That doesn’t mean not to get out and play, it simply means use common sense. There are a lot of animals around here. Carry bear spray and know how to use it. Give wildlife space and watch from afar. Make noise and clap when you are on the trail so animals know you are coming and have a chance to get out of the way.
Hike, bike, or fish with at least one other person and let someone know where you are going. Bring a First Aid kit and be prepared to help yourself should an injury occur. Weather and terrain change quickly, so don’t forget your extra layers and maps.
There is so much to see in this little corner of the world, making it easy to explore locally. Even after living in Yellowstone Country for more than two decades, I find new places for adventures and old places to revisit again and again.
Check in with local Chambers of Commerce and Visitor Centers to find the best trails, fishing access points, restaurants, and museums. Locals are often more than happy to point you to the gems that are our city trails and waterways.
Leave No Trace
As a frequent user of local trails and river accesses, I’ve noticed and increase in trash, including human waste. Don’t be that person. Understand what Leave No Trace () and Recreate Responsibly ( ) mean.

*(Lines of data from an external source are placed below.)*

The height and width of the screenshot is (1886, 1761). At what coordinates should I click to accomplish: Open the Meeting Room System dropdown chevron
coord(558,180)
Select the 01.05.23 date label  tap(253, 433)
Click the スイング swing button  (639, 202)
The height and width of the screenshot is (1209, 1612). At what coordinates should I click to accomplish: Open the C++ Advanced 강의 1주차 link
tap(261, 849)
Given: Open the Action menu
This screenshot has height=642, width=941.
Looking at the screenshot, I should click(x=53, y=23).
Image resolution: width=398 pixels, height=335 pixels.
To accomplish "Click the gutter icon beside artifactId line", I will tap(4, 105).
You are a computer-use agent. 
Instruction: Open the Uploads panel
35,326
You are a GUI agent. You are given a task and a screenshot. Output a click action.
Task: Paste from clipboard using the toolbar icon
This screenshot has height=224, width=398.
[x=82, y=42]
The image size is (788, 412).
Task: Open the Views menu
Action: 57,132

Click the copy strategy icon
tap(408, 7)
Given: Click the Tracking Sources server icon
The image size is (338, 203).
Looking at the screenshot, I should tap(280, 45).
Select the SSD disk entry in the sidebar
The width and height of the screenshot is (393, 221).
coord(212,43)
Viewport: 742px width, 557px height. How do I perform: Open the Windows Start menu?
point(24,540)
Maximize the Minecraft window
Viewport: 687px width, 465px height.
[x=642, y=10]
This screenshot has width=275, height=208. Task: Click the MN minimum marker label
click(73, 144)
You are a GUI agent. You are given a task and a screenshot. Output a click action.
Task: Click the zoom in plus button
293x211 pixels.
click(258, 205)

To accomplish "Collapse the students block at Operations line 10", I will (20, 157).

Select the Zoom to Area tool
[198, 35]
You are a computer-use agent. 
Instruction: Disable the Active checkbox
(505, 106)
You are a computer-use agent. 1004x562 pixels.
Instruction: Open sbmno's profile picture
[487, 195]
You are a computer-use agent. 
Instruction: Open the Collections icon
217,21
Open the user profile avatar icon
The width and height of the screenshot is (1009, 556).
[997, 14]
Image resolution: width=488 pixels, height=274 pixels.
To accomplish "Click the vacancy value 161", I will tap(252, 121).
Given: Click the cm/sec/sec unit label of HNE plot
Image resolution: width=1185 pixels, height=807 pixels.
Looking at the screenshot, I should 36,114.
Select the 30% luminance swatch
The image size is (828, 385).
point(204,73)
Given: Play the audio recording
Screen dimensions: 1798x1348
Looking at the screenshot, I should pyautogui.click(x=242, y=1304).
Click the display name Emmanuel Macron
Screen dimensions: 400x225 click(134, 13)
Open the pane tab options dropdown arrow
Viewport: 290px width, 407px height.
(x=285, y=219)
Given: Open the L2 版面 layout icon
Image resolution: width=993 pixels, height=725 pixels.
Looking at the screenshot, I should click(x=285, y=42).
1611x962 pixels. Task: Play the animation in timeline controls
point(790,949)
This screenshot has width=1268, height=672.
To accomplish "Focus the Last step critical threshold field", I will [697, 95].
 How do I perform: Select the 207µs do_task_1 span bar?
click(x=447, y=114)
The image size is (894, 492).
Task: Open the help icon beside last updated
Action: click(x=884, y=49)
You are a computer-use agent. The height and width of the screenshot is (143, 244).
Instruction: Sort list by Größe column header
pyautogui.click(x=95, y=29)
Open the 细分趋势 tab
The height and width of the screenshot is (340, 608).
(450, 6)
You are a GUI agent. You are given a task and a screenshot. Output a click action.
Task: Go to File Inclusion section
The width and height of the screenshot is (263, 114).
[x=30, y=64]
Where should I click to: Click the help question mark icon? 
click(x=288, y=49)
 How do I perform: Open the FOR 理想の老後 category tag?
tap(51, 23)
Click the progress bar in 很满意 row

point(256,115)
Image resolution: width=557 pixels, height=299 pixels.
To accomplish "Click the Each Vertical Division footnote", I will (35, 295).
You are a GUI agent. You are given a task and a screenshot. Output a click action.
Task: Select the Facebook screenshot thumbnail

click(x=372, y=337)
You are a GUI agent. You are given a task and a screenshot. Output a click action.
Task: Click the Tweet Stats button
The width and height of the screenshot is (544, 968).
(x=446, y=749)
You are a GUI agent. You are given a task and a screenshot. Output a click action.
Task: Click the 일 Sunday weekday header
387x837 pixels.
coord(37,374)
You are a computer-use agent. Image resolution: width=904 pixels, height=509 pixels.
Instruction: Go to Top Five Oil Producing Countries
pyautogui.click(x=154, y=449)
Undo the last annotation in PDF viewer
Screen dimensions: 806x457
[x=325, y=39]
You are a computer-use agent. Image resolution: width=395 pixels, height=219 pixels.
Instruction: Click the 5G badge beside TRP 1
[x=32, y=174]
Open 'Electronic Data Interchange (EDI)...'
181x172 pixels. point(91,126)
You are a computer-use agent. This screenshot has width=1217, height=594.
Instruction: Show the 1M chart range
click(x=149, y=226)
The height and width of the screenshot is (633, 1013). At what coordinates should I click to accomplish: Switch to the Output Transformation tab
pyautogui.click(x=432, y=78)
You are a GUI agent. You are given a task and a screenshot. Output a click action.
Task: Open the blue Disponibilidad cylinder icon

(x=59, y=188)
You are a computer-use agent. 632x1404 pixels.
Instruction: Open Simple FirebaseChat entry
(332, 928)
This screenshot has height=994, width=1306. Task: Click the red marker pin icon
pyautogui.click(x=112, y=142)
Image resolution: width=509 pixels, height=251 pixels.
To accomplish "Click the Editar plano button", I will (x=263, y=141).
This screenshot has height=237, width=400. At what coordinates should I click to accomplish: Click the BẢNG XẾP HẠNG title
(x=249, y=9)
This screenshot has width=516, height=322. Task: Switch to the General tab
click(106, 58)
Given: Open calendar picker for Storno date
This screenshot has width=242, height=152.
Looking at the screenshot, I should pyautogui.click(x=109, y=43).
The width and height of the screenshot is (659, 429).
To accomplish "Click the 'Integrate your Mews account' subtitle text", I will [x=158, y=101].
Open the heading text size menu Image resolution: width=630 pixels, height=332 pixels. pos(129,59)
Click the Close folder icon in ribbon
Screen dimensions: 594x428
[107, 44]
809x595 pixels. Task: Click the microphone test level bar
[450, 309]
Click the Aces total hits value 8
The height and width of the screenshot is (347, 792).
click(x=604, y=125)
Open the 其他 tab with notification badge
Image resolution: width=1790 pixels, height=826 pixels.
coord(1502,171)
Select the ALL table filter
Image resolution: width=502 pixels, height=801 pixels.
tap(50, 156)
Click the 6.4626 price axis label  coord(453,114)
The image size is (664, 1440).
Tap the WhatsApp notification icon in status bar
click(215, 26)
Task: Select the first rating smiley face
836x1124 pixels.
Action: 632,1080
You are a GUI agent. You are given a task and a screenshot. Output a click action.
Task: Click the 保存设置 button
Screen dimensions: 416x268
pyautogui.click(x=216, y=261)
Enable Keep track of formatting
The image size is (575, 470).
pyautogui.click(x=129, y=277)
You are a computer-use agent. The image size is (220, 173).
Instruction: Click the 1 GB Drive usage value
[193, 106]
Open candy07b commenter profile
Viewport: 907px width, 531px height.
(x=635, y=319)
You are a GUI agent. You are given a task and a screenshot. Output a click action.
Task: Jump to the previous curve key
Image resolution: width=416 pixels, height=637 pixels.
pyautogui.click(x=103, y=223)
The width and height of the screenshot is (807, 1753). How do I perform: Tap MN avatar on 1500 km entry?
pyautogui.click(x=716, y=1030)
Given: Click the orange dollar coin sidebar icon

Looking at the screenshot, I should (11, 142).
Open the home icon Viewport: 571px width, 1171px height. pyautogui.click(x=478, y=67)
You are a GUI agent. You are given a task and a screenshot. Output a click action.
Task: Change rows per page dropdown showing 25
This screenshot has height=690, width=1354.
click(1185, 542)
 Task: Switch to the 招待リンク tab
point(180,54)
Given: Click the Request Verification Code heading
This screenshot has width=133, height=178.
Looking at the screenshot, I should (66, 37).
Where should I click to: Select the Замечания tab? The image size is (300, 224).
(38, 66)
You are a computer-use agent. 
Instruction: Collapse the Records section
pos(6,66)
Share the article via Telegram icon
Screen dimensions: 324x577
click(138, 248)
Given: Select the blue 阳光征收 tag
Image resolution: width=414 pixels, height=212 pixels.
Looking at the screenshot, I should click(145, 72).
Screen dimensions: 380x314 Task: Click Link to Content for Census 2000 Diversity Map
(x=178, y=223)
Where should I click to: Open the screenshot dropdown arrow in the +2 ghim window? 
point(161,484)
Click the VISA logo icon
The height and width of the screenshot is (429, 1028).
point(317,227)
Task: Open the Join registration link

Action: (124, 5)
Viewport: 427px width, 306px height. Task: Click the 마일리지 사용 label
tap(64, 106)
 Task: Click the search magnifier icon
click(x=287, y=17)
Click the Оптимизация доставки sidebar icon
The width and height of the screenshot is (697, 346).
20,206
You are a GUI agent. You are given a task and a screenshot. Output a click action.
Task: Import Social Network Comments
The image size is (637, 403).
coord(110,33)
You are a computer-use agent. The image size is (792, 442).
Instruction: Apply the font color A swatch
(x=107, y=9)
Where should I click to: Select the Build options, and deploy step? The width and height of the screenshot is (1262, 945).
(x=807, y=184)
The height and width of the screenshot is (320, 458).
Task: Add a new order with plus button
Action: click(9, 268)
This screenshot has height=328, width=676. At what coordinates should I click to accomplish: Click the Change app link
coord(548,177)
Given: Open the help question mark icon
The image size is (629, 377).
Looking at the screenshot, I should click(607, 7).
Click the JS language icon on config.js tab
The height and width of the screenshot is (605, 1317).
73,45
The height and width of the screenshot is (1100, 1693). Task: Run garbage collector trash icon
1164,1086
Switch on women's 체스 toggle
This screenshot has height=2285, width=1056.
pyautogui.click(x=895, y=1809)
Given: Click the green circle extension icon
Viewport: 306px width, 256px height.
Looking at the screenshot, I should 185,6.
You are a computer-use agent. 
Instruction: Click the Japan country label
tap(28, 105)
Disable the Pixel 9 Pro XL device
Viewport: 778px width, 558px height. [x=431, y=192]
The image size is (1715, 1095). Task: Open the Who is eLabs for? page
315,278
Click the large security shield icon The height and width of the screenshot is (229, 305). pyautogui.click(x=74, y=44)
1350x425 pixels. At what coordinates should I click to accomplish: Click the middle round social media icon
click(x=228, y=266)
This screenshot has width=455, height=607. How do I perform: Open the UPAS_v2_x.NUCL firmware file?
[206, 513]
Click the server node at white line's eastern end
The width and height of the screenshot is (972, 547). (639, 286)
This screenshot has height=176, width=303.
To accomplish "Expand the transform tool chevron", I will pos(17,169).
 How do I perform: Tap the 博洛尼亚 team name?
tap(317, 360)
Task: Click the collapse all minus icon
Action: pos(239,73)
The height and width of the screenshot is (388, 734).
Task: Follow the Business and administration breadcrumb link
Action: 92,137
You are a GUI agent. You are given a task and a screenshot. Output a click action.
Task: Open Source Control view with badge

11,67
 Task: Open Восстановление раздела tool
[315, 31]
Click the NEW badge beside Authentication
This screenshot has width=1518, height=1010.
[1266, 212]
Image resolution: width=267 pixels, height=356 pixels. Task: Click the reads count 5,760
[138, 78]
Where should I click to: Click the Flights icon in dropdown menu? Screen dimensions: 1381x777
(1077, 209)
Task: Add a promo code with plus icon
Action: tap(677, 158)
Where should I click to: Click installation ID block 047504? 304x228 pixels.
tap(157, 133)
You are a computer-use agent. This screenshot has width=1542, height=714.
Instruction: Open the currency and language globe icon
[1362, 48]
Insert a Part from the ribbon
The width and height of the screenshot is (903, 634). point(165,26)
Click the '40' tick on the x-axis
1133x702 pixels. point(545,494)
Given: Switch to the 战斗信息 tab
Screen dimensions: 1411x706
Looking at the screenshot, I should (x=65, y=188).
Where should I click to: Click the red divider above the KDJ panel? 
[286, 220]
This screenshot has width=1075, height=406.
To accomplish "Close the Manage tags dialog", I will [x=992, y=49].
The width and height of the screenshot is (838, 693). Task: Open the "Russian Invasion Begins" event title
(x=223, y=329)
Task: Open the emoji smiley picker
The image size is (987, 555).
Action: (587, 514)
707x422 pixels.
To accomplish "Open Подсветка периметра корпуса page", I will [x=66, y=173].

When we are recreating outside, we always bring a “potty kit” (trowel, toilet paper, zip-top bags) in case nature calls. Bury human waste at least 6-inches deep and carry out your toilet paper in a zip-top bag It’s gross, but not as gross as finding someone else’s T.P. on the trail.
Don’t shortcut trails, which causes erosion, and pack out everything you pack in. That includes food waste like apple cores and sandwich crusts.
Build an Inclusive Outdoors
Yellowstone Country is for everyone. We encourage people of different abilities, beliefs, colors, and identities to enjoy our home while recreating responsibly.